WORK TO DO:
Answer these questions from the article below on Neil Young's album Everybody Knows This Is Nowhere.
(a) How old was Neil Young 50 years ago?
(b) On what date was Everybody Knows This Is Nowhere released?
(c) What band backed Young on the album?

DOCUMENT:
Today marks the 50th Anniversary of Neil Young’s classic second solo album Everybody Knows This Is Nowhere. The subject of mixed reviews at the time, the album nonetheless gave Neil his first chart success under his own name. And it’s since become a classic on the back of the three all-time Young classics, it contains “Down By The River”, “Cinnamon Girl” and “Cowgirl In the Sand”. IYLOS remembers these classic tracks – including covers by Smashing Pumpkins, Matthew Sweet & Susanna Hoffs, Norah Jones and Type O Negative - and looks at the enduring influence of the band that came together to back Young on the album, Crazy Horse

50 years used to be an impossibly long time in rock music. In 1969, rock music was still in its infancy; it’s unimaginable now to think that Elvis’s first records for Sun Records were had been released just 15 short years previous. Or that the Beatles first appearance on Ed Sullivan - the seismic event in regards to spurning the next generation of rockers into action in the States - was only 5 years past.   

50 years ago, Canadian singer-songwriter-guitarist Neil Young was 23 years old. He was already the veteran of a couple of bands, including one who’d made a stamp on the chants and an indelible impression on American music – Buffalo Springfield. While sharing the spotlight in Springfield with Stephen Stills (and Richie Furay who would later form popular country-rickers Poco), Young had already given the world a handful of his own classic tracks including “Mr. Soul” and “Ohio”. Buffalo Springfield had split as they were still on the ascent in 1968, and Young saw the year out with the release of his first album.

 

everybody knows this is nowhere

Young’s self-titled album was critically well received but did not chart nor produce a hit single.  After tinkering with the mix and reissuing it, he followed it up May 14, 1969, with Everybody Knows This Is Nowhere, which showed a new approach. Whereas the first album was mostly what would be expected by a group’s singer/songwriter going solo – it was primarily a tranquil and lyrical release – Everybody Knows This Is Nowhere saw Young step back into rock in a big way, with his new band of rocking renegades,  Crazy Horse, by his side.

DATA LINES:
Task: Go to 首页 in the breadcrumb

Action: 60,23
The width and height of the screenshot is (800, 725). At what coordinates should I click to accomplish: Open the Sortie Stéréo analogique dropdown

CORRECT RESULT:
(a) 23 years old
(b) May 14, 1969
(c) Crazy Horse